▶ **Sezione di testo**
◇ ◇ ◇ ◇
“Lumen fidei”
Die Enzyklika von Papst Franziskus, nicht wahr?*
Sant’Agostino, antirelativismo, famiglia. L’intelletto di B-XVI in corpore gesuita
La firma in calce alla “Lumen fidei” è una sola, ed è quella di Francesco. Non poteva che essere così, lo impongono le regole canoniche e la prassi. Ma nella novantina di pagine presentate in Vaticano, la mano di Joseph Ratzinger si scorge quasi in ogni riga.
Dalle citazioni dell’amato sant’Agostino che tanto influì sulla sua formazione teologica, ai passaggi sulle grandi cattedrali gotiche in cui “la luce arriva dal cielo attraverso le vetrate dove si raffigura la storia sacra”. Un’impronta ben visibile, poi, nei rimandi continui al tema dell’amore e della speranza, caritas et spes, virtù teologali cui Ratzinger dedicò le prime due encicliche del pontificato. Con la “Lumen fidei”, infatti, la trilogia e il progetto che Benedetto XVI aveva in mente fin dall’ascesa al Soglio di Pietro possono dirsi conclusi. “Non dobbiamo cercare la frase dell’uno o dell’altro”, avverte però il cardinale Marc Ouellet, prefetto della Congregazione dei vescovi: “Nell’enciclica c’è molto di Papa Benedetto e c’è tutto di Papa Francesco”, aggiunge. Ma è proprio Bergoglio, nell’introduzione ai quattro capitoli, a riconoscere che il predecessore “aveva già quasi completato una prima stesura” e che quindi il Pontefice regnante si è limitato ad “assumere il suo prezioso lavoro aggiungendo al testo alcuni ulteriori contributi”. Uno, in particolare, risulta evidente leggendo quell’invito finale a non farsi “rubare la speranza”. Tante volte, in questi primi quattro mesi di pontificato, il gesuita argentino ha ripetuto quell’appello: “Non permettiamo che la speranza sia vanificata con soluzioni e proposte immediate che ci bloccano nel cammino, che frammentano il tempo, trasformandolo in spazio”, scrive.
◇ ◇ ◇ ◇
▶ **Cosa fare**
• a. Traduci in inglese questa frase dell'articolo sulla «Lumen fidei»: «Non poteva che essere così, lo impongono le regole canoniche e la prassi.»
• b. Scrivi il seguito dell'articolo sulla «Lumen fidei», riprendendo dopo l'ultima frase.
L'elenco non ha alcun ruolo in questo lavoro.
◇ ◇ ◇ ◇
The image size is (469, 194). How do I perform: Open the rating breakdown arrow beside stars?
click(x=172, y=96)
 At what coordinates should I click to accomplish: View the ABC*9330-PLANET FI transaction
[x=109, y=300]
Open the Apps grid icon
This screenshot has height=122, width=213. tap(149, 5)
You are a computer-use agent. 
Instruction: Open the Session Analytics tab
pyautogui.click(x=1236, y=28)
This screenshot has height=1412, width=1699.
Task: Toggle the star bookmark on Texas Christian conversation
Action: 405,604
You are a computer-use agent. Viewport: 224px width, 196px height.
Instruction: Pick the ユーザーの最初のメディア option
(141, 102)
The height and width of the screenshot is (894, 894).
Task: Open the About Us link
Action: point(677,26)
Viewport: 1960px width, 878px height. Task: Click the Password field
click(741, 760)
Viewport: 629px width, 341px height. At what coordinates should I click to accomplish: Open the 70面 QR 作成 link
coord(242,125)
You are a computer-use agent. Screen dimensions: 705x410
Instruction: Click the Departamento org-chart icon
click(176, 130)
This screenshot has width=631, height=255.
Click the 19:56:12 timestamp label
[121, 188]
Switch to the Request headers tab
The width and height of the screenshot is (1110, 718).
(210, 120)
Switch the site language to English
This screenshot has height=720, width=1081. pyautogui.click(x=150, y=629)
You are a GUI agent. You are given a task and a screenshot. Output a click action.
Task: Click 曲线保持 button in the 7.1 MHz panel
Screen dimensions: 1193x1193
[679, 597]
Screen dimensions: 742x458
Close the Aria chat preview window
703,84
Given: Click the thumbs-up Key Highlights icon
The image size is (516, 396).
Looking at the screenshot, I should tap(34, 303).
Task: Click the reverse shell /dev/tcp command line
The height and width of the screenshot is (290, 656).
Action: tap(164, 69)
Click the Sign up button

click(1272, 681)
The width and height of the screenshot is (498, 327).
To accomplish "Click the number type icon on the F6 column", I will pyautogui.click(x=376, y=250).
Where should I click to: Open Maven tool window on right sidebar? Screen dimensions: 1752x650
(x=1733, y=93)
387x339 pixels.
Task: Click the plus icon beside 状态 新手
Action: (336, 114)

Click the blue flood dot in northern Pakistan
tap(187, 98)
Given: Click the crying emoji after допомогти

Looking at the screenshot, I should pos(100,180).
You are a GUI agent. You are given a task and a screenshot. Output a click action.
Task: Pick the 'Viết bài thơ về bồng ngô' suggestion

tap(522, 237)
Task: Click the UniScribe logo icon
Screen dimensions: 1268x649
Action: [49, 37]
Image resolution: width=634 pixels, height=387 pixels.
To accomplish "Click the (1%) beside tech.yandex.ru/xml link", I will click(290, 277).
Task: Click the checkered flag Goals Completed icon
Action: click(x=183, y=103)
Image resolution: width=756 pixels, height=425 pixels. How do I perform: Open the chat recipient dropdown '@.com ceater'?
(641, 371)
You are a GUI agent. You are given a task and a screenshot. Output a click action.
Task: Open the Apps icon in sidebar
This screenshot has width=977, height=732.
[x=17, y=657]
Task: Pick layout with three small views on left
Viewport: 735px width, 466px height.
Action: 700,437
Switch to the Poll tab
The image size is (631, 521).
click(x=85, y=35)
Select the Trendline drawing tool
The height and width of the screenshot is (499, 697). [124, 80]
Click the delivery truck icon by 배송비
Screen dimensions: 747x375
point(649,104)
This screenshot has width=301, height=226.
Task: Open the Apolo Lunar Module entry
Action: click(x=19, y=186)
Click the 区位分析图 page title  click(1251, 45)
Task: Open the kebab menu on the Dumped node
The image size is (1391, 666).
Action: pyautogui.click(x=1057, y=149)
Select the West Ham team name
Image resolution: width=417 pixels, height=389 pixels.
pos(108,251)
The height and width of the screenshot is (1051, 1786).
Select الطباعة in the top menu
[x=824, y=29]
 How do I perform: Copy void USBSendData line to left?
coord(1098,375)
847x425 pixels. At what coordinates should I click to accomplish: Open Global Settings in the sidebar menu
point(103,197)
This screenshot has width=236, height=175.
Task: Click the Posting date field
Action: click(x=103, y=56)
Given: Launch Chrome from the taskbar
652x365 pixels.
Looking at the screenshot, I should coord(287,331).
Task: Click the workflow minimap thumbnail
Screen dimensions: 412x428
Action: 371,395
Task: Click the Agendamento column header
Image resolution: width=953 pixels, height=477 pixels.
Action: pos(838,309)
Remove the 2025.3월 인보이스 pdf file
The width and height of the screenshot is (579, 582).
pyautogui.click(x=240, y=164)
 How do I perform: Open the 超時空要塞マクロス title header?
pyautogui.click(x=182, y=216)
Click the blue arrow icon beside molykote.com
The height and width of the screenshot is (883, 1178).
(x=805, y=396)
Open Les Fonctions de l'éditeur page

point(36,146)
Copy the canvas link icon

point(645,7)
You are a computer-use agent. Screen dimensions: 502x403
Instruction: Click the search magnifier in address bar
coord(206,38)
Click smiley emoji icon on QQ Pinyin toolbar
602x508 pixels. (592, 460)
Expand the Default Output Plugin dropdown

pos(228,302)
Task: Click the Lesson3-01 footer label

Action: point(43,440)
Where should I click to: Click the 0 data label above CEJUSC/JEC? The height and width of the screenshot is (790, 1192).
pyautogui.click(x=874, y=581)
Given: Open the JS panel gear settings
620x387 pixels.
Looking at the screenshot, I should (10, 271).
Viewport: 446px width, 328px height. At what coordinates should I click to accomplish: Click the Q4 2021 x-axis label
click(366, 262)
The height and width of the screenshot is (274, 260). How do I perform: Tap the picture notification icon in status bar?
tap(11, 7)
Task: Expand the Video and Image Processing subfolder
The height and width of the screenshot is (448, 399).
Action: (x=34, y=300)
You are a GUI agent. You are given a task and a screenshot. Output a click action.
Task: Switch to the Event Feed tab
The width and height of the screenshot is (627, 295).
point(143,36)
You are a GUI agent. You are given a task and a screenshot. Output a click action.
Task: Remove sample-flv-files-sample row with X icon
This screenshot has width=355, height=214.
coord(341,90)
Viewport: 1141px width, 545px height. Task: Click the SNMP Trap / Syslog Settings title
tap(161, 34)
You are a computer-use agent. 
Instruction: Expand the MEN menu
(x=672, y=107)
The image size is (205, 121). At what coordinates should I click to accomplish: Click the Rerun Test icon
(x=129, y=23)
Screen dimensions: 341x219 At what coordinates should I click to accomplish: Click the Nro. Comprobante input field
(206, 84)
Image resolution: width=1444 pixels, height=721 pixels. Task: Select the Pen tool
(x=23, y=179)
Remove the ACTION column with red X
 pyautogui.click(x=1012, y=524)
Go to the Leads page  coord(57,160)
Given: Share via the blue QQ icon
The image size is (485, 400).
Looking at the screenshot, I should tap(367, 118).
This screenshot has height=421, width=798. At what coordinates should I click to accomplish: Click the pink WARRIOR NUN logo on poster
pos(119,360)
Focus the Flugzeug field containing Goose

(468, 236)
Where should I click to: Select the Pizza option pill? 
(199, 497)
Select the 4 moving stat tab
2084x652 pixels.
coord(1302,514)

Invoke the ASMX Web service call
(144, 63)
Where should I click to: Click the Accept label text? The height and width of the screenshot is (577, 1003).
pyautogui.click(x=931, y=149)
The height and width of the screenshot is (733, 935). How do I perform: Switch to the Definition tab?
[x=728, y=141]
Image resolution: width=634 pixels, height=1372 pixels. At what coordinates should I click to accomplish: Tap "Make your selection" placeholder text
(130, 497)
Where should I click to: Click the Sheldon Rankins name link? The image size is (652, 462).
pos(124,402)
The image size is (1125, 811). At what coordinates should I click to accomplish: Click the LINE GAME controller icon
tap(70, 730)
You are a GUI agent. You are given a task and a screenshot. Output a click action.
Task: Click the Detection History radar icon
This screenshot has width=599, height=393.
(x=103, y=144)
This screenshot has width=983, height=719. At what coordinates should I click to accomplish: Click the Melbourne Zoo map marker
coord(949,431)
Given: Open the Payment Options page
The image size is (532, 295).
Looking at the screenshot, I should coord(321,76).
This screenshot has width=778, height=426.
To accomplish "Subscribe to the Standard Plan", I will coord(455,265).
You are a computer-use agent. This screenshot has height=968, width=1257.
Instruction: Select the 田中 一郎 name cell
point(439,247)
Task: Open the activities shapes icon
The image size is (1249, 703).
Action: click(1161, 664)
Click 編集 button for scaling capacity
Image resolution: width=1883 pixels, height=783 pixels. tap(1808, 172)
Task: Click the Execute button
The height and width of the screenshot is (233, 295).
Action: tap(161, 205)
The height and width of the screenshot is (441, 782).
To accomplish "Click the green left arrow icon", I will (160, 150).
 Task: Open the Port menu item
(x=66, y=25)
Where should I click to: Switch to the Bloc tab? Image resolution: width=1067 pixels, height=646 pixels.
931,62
◇ ◇ ◇ ◇
▶ **Risultati attesi**
• a. It could not have been otherwise: canonical rules and practice require it.

• b.
Forte è poi il richiamo alle questioni etiche, sulle quali fino a oggi Francesco aveva preferito assumere una posizione defilata, non prendendo mai posizione netta ed esplicita. Nella “Lumen fidei” si legge che “il primo ambito in cui la fede illumina la città degli uomini si trova nella famiglia, unione stabile dell’uomo e della donna nel matrimonio. Essa – scrive il Papa – nasce dal loro amore, dal riconoscimento e dall’accettazione della bontà della differenza sessuale, per cui i coniugi possono unirsi in una sola carne e sono capaci di generare una nuova vita”. Fondamentale è il richiamo, “oggi più che mai necessario”, vista la “crisi di verità in cui viviamo” alla connessione della fede con la verità. “Nella cultura contemporanea – si legge nel secondo capitolo – si tende spesso ad accettare come verità solo quella della tecnologia. Questa sembra essere oggi l’unica verità certa, l’unica condivisibile con altri, l’unica su cui si possa discutere e impegnarsi insieme”. E “la verità grande, la verità che spiega l’insieme della vita personale e sociale, è guardata con sospetto”. La conseguenza è che “non rimane altro che un relativismo in cui la domanda sulla verità di tutto non interessa più”. Punti cari all’agenda ratzingeriana ricordati anche da Bergoglio.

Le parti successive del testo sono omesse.